COMMUNICATE THE PROBLEM, PROCESS, AND SOLUTION. Students should present their results to students, teachers, and others in a variety of ways, such as orally, in writing, and in other forms—including models, diagrams, and demonstrations.

  • The organizing principles for this standard do not identify specific personal and societal challenges; rather, they form a set of conceptual organizers, fundamental understandings, and implied actions for most contemporary issues. The organizing principles apply to local as well as global phenomena and represent challenges that occur on scales that vary from quite short—for example, natural hazards—to very long—for example, the potential result of global changes.
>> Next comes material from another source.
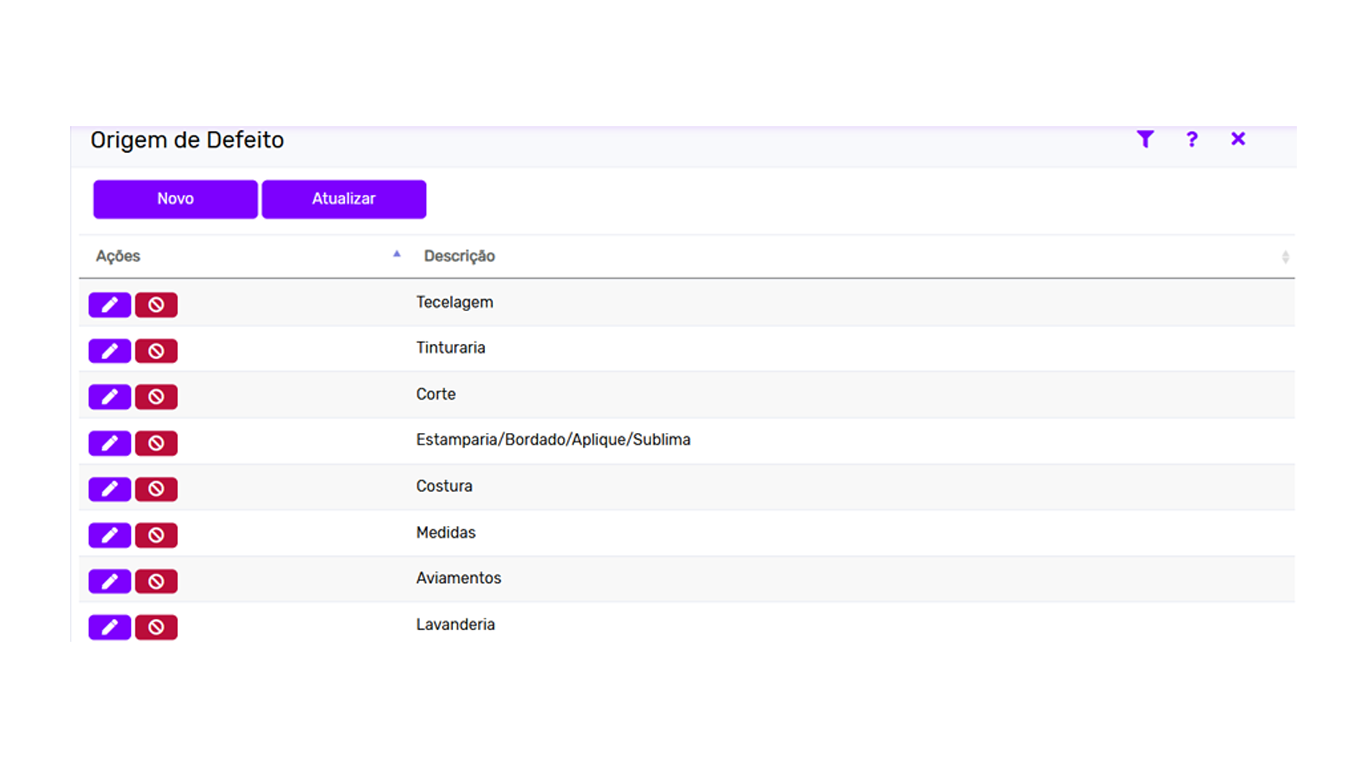Edit the Medidas row
Viewport: 1366px width, 768px height.
pos(110,535)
Includes:
    • Natural resources
    • Environmental quality
    • Natural and human-induced hazards
    • Science and technology in local, national, and global challenges

Content Standard F
Science in Personal and Social Perspectives


  • Natural ecosystems provide an array of basic processes that affect humans. Those processes include maintenance of the quality of the atmosphere, generation of soils, control of the hydrologic cycle, disposal of wastes, and recycling of nutrients. Humans are changing many of these basic processes, and the changes may be detrimental to humans.
  • Materials from human societies affect both physical and chemical cycles of the Earth.
  • Many factors influence environmental quality.


  • Natural and human-induced hazards present the need for humans to assess potential danger and risk. Many changes in the environment designed by humans bring benefits to society as well as cause risks. Students should understand the costs and trade-offs of various hazards—ranging from those with minor risk to a few people to major catastrophes with major risk to many people.
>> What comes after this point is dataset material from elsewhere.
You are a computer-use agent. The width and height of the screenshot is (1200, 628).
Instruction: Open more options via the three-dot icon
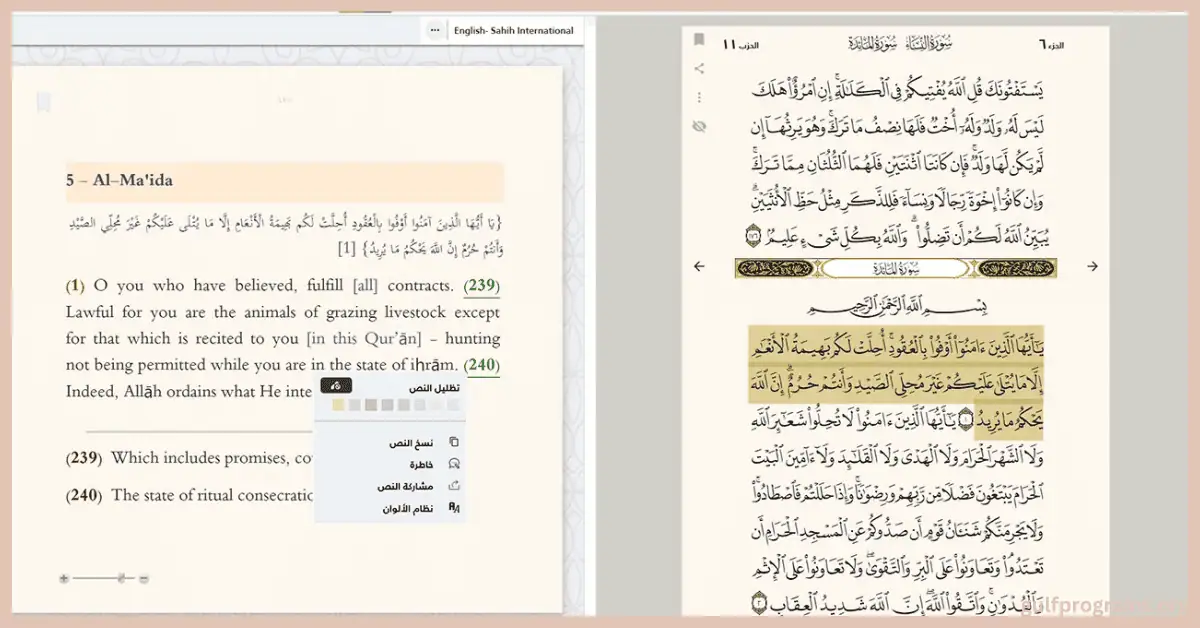699,97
  • Understanding basic concepts and principles of science and technology should precede active debate about the economics, policies, politics, and ethics of various science- and technology-related challenges.
  • Humans have a major effect on other species. For example, the influence of humans on other organisms occurs through land use—which decreases space available to other species—and pollution—which changes the chemical composition of air, soil, and water.

Content Standard G
History and Nature of Science

  • Data concerning some scientific topics are incomplete, such as the details of human evolution or questions surrounding global warming. New data may well lead to changes in current ideas or resolve current conflicts. In situations where information is still fragmentary, it is normal for scientific ideas to be incomplete, but this is also where the opportunity for making advances may be greatest.